Now, 83 degrees may sound hot. I guess it is pretty warm, but this amazing thing happens to the body when living without air conditioning. Believe it or not, it is possible to get used to the heat. I remember going to summer camp and feeling like I might melt that first day out in the heat. Funny how by the second day, we all adjusted to the temperature and rarely found it bothersome. It’s the same way now. Our bodies adjust to the warmer temperatures. It’s so nice being able to go outside to picnics or to work in the garden without feeling miserable. It really does make a difference. We adjust to the temperatures so thoroughly that going to an air conditioned restaurant can actually be uncomfortable. We don’t need to live without air conditioning to benefit from this knowledge. Just turn the temperature up one degree each day and see just how warm you can live comfortably. It may be surprising just how enjoyable it is living above 70 degrees.

The clothing we wear has a dramatic impact on how cool we feel. Contrary to what seems to make sense, it’s not the amount of clothing we wear that makes us hot, but the kind of material that makes a difference. A summer blouse made of cotton will be cool in any weather, whereas a similar shirt made from synthetic materials will make anyone miserable in a very short time. It’s amazing how much more comfortable natural fibers are. Next time you are going to the amusement park or an outdoor wedding, check the tag in you clothes.
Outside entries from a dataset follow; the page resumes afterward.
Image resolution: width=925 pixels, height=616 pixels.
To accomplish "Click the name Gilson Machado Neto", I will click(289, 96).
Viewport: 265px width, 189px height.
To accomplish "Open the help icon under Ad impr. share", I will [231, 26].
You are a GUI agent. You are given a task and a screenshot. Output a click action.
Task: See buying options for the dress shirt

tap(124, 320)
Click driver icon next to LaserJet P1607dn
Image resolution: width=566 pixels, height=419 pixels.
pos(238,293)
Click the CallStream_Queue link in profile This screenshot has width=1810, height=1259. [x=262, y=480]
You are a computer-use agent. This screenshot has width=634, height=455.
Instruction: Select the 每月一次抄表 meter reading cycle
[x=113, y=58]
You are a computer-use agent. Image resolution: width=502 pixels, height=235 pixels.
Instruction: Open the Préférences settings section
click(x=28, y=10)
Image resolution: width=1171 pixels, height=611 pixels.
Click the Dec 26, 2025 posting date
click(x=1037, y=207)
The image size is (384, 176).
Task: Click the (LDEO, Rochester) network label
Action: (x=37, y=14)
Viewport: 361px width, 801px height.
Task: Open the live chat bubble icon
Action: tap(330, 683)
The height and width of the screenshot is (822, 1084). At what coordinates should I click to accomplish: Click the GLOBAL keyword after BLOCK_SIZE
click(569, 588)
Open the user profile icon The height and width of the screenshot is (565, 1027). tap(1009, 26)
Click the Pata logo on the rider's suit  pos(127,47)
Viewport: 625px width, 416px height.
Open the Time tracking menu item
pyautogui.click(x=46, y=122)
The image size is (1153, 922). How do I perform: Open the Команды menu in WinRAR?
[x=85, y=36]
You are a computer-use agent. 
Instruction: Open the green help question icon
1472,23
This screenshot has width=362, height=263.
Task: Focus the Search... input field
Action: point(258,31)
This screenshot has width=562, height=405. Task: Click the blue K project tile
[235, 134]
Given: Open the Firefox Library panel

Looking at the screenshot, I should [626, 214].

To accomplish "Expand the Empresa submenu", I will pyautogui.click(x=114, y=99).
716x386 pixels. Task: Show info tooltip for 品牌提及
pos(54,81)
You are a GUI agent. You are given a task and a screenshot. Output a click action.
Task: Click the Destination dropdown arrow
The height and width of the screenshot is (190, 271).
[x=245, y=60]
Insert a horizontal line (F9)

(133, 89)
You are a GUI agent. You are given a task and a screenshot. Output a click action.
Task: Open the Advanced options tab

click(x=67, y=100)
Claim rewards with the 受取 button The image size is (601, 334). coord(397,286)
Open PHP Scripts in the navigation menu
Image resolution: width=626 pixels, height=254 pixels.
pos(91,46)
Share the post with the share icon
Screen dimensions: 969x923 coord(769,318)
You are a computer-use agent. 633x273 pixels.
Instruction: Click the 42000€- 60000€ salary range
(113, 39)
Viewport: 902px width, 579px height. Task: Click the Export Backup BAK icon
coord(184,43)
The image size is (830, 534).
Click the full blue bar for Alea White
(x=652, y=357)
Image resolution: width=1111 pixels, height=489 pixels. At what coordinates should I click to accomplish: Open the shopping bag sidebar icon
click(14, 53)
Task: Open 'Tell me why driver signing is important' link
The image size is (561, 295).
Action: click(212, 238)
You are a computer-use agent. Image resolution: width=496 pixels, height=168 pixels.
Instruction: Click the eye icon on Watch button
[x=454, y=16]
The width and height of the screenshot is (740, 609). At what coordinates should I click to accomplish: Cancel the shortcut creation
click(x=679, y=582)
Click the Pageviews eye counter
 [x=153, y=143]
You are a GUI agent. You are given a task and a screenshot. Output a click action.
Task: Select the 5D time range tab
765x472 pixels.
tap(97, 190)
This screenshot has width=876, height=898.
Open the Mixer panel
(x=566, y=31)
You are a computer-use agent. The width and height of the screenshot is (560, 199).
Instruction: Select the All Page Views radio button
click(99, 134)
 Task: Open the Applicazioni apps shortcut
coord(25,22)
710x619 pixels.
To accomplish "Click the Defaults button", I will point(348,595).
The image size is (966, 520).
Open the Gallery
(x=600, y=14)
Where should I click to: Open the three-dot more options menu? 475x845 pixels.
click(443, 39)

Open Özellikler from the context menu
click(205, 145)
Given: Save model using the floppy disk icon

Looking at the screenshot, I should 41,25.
Natural fibers will keep you looking cooler and crisper than the folks wearing polyester.


We built our little barn and decided to spend this second summer without central air.Likely, we’ll keep on without that new heat pump for a few more years and a few more home-improvement projects. We did invest in a few cheap window air conditioners for the few days when the heat index jumps way up above 100 degrees. It’s nice to have the relief when we have guests who are unaccustomed to the heat and in the kitchen when I’m canning. All in all, we’re happy living a little warmer with the windows open. The frogs sing to us at night and those cool night breezes carry the scent of honeysuckle. Doesn’t hurt quite so much getting that electric bill, either.

Here are a few more tips to beat the heat.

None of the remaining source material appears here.